In an absurd attempt to renovate the historic Shahi Masjid in Chitral, contractors hired by the district administration have ended up defacing the historic building.
Shahzada Sirajul Mulk, a member of Chitrali royal family whose grandfather helped construct the mosque, has demanded of the Khyber-Pakhtunkhwa (K-P) government and the Peshawar High Court (PHC) to probe the “sordid episode” and bring those responsible to task.
Mulk told The Express Tribune on Saturday that the contractors of the Communication and Works (C&W) department have blown a gaping hole in one of the walls under the mosque’s dome. He said they wanted to bring down the wall so they filled explosive material into four two-and-half-inch deep holes they drilled into it and then denoted the explosives. When the blast failed to bring down the wall, they affixing a steel rope and used chain pulleys to pull it down, further defacing the structure.
Mulk said the Shahi Masjid is regarded as the finest piece of architecture in Chitral and K-P Chief Minister Ameer Haider Khan Hoti had recently provided Rs40 million for its restoration. He lambasted the contractors involved as well as the archaeologist, Yasmin Lari, who Mulk said was employed to “retain the originality of the structure”.
Mulk said all buildings across the province that are over 75 years old are protected under the K-P Antiquities Act and no restoration work can be carried out on them without clearance from the archaeology department. He said that a PC-1 has to be prepared followed by a work order to initiate the restoration work, however, these formalities were not carried out for Shahi Masjid.
When contacted, the K-P Archaeology Department was unaware of any work being conducted on the mosque. “The [restoration] work was not being carried out by the archaeology department and we have stopped it after coming to know that the contractors used explosives,” said Shah Nazar, director of the archaeology department. He said an expert has been sent to assess the damage, after which the department will take over the job.
A senior official of the C&W department denied any knowledge of the incident and claimed that the department has nothing to do with the renovations. However, District Coordination Officer (DCO) Chitral Rehmatullah Wazir refuted these claims and confirmed that it was the C&W department that was working on the project. Wazir said the contractor used explosives in a “misunderstanding” but assured that the police will register and an FIR against those responsible and take action against them.

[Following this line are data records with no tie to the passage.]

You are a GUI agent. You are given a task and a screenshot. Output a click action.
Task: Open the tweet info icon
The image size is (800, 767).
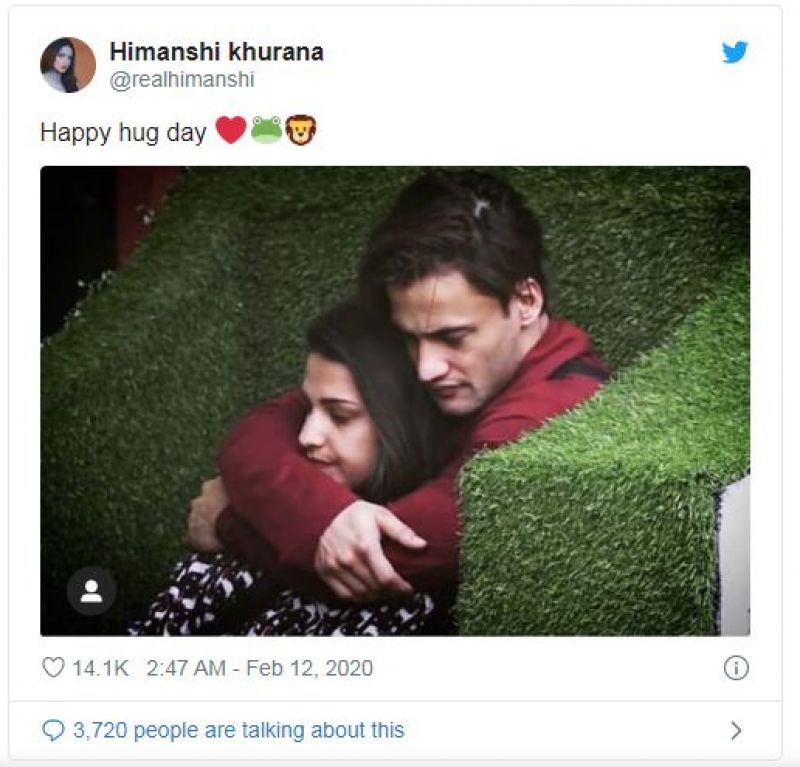pyautogui.click(x=735, y=668)
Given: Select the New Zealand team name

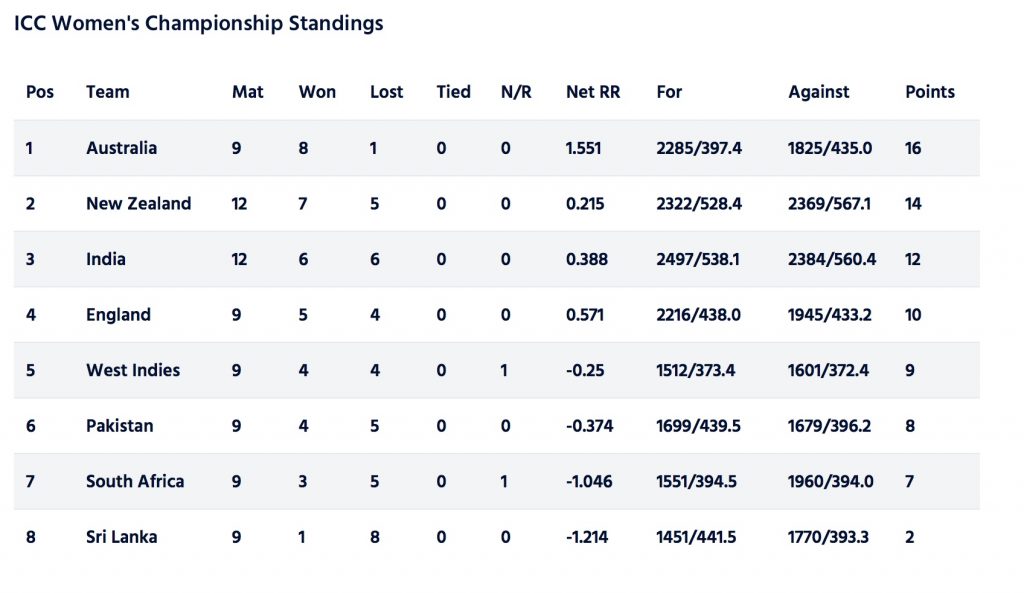Looking at the screenshot, I should 138,204.
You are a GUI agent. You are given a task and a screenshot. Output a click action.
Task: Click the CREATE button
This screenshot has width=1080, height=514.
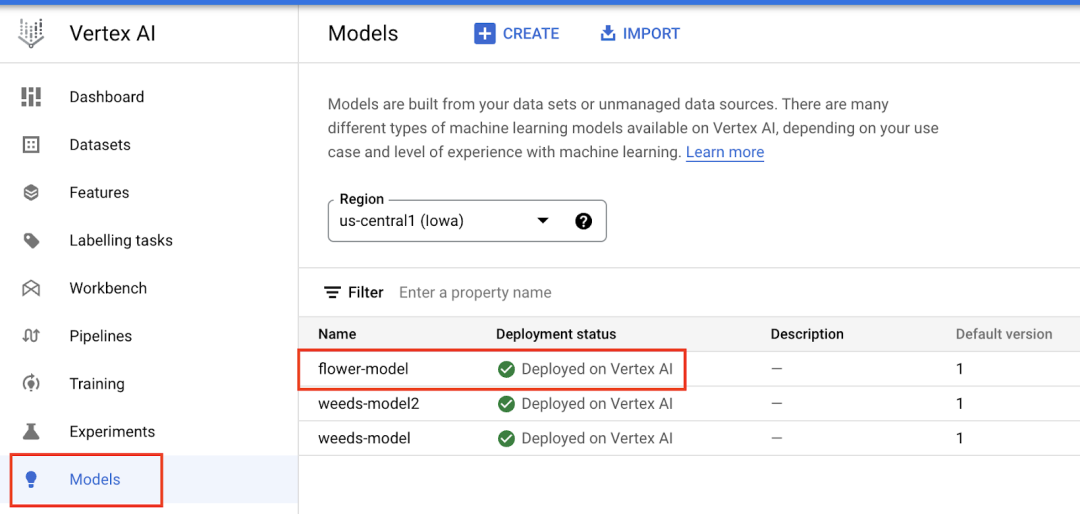pyautogui.click(x=517, y=34)
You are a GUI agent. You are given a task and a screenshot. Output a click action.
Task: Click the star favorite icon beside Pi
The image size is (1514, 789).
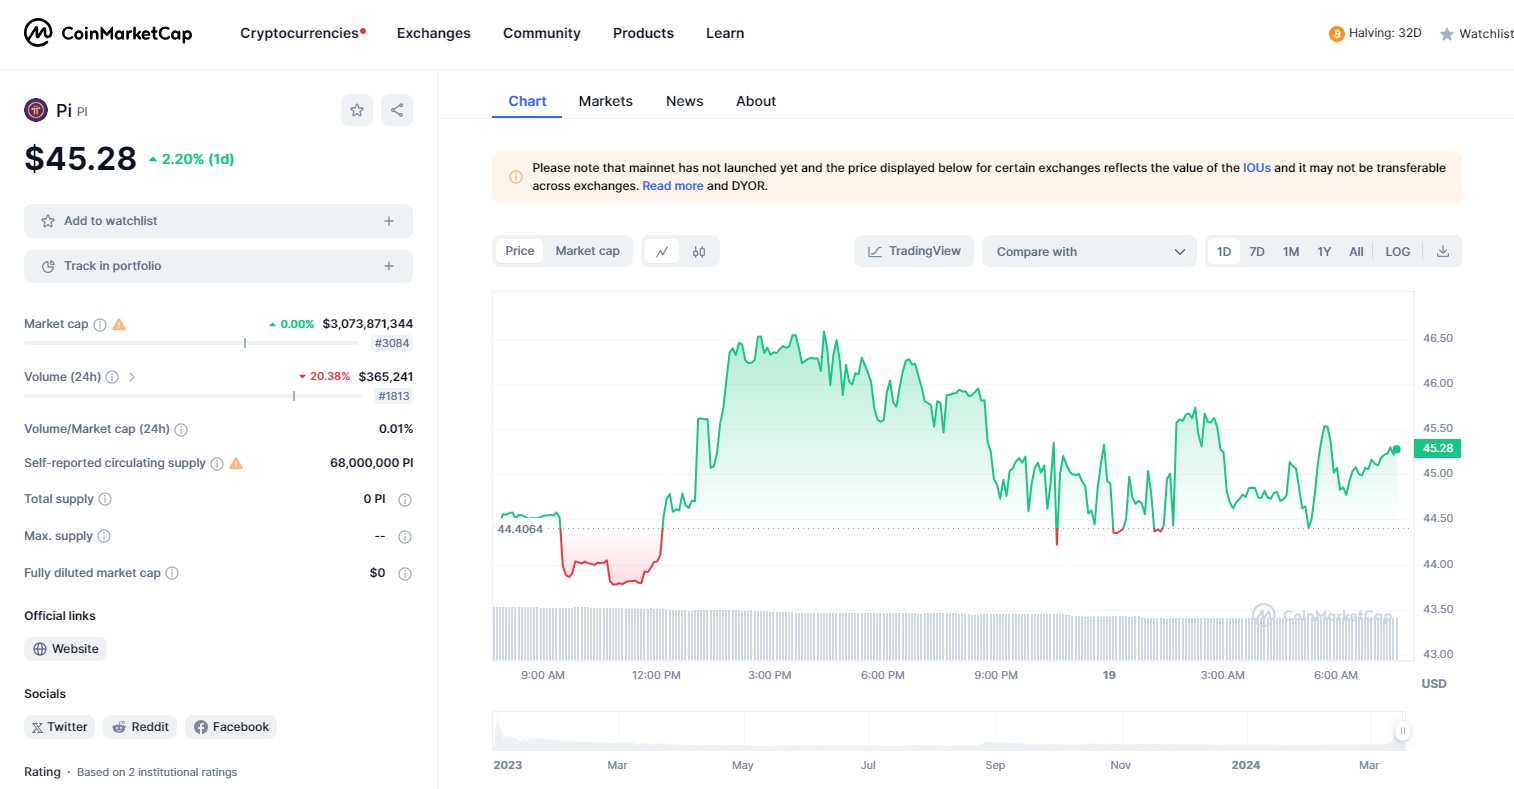[357, 110]
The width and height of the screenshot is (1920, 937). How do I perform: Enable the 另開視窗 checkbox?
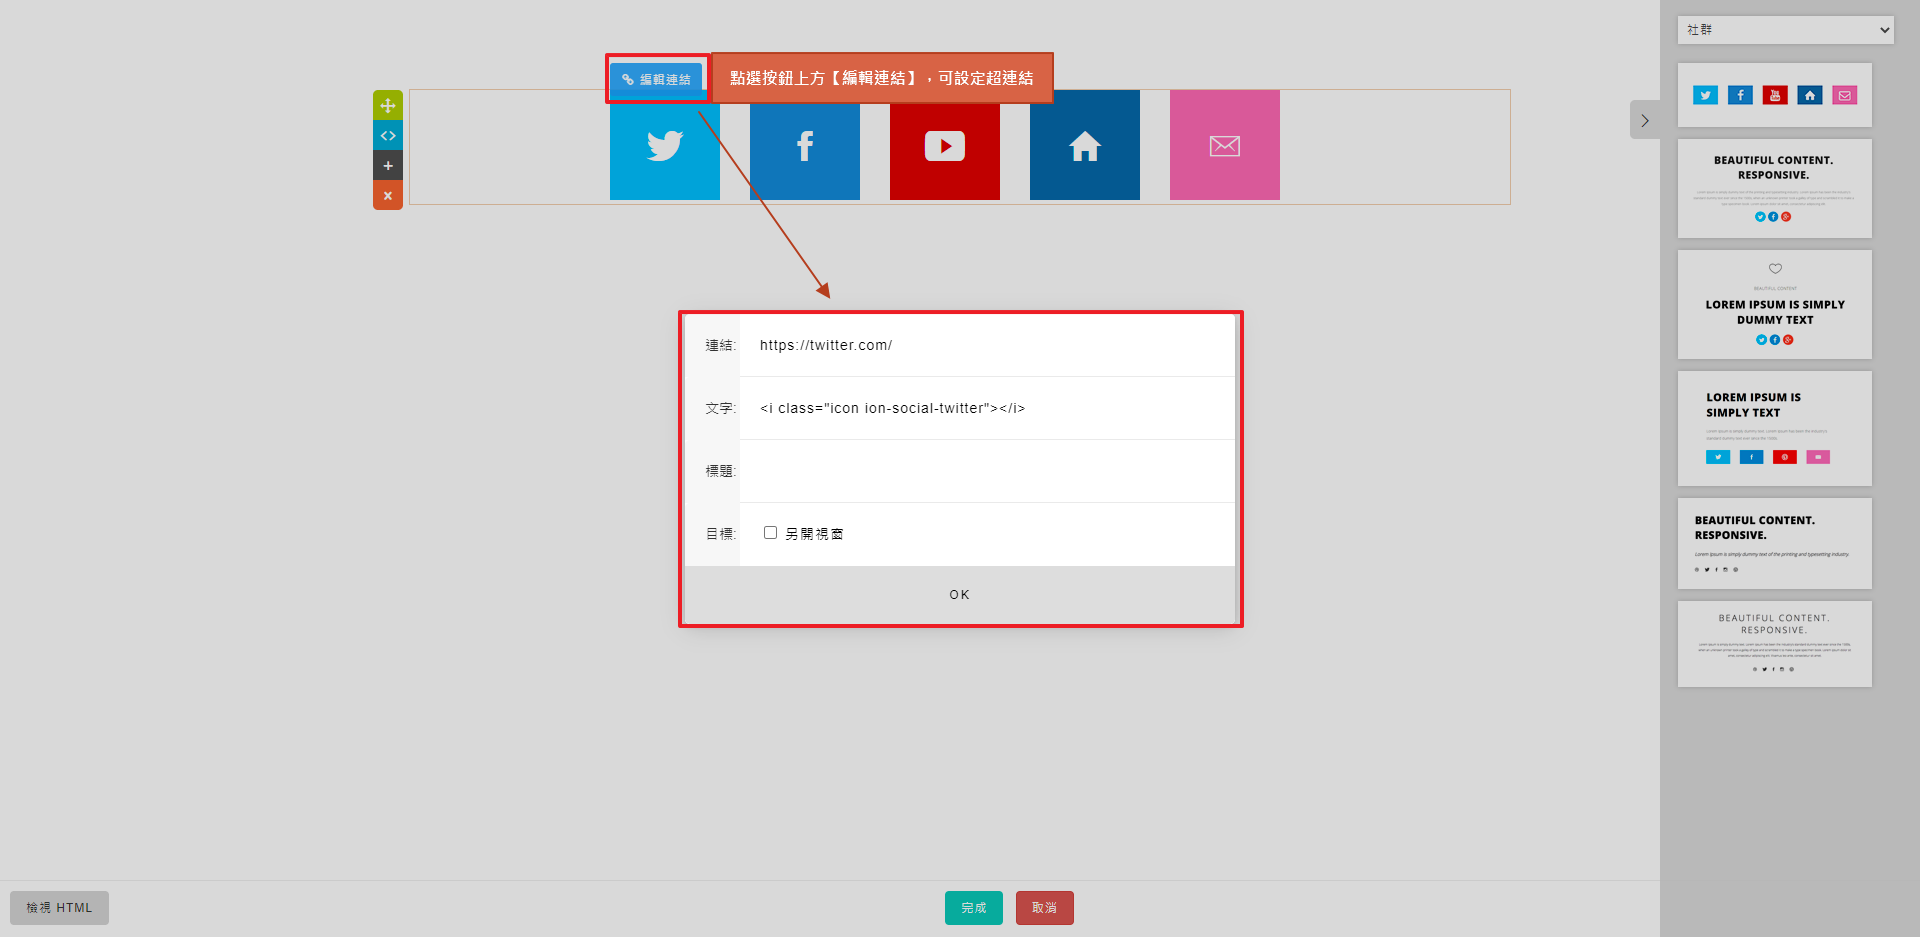pos(770,533)
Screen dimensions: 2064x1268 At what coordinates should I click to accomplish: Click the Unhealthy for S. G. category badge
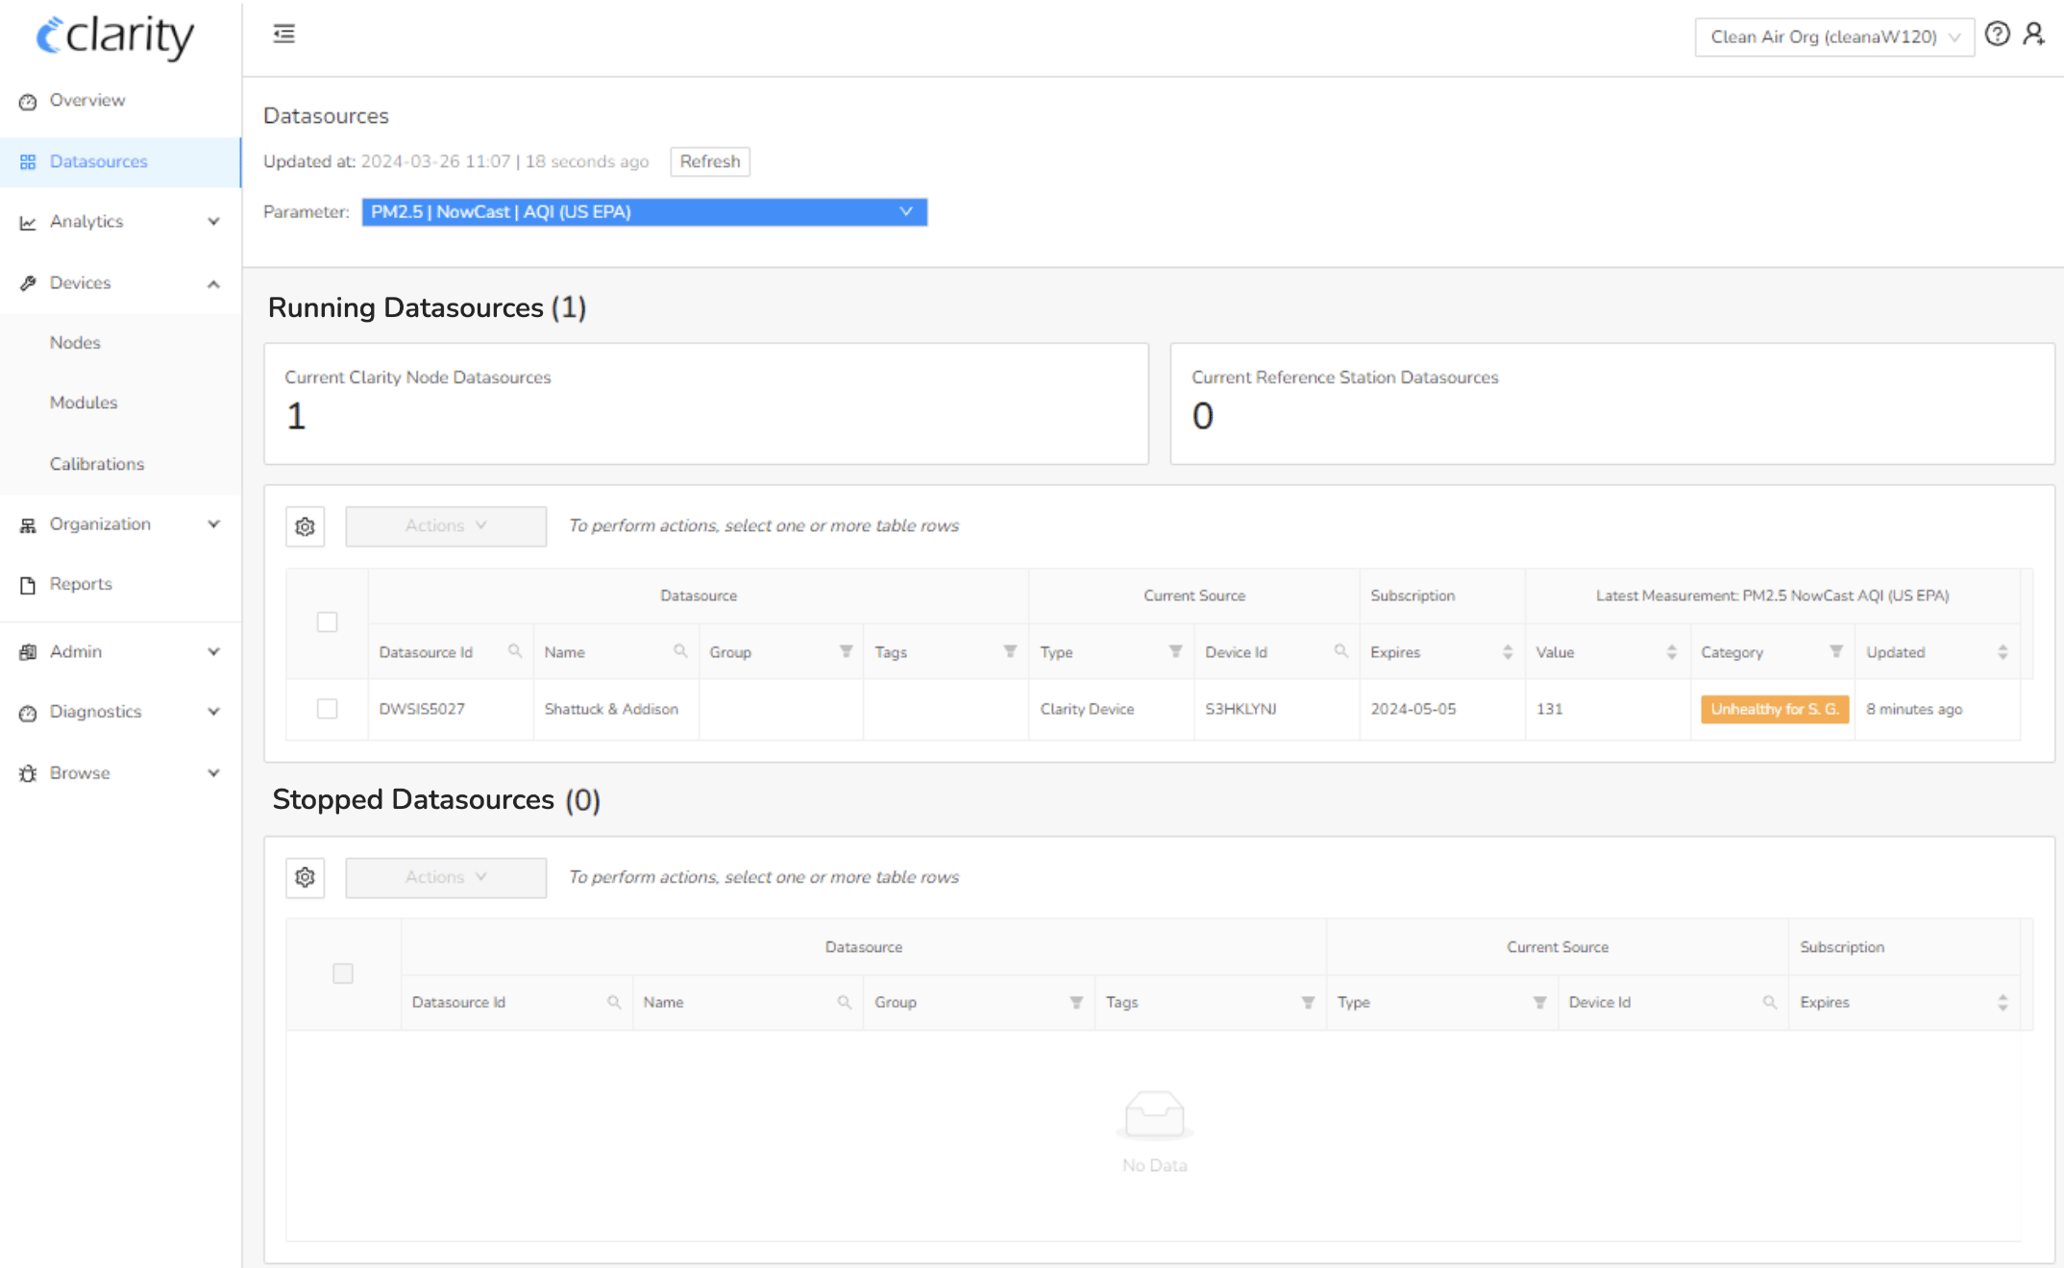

“Even pick axes and shovels are avoided during conservation attempts, let alone explosives. This was madness,” said Naeem Safi, a conservationist. He said there are international and national conservation protocols which are followed in such efforts. “People [in Pakistan] must learn value life first, only then can they be sensitive about heritage,” he opined.
Lari, the archaeologist in question, has also tried to distance herself from the episode. In an email sent to conservation activists, of which a copy is available is with The Express Tribune, Lari noted that the Heritage Foundation and she were not formally engaged and she had agreed to provide her expert advise on a voluntary basis, “purely in order to save the historic structure”. She said it was “extremely unfortunate and highly contemptible to wilfully damage heritage structure” and agreed to initiate a probe by the government or the high court.
Work on three-story Shahi Masjid was launched in 1910 and the building was completed in 1922, when Shujaul Mulk ruled Chitral. Part of the building is stone masonry and the remaining burnt bricks masonry, laid in lime mortar.
Mulk said even the bricks used for in the structure were transported from India at a time when there were no proper roads to Chitral, while artisans were also brought from India.
Published in The Express Tribune, November 25th, 2012.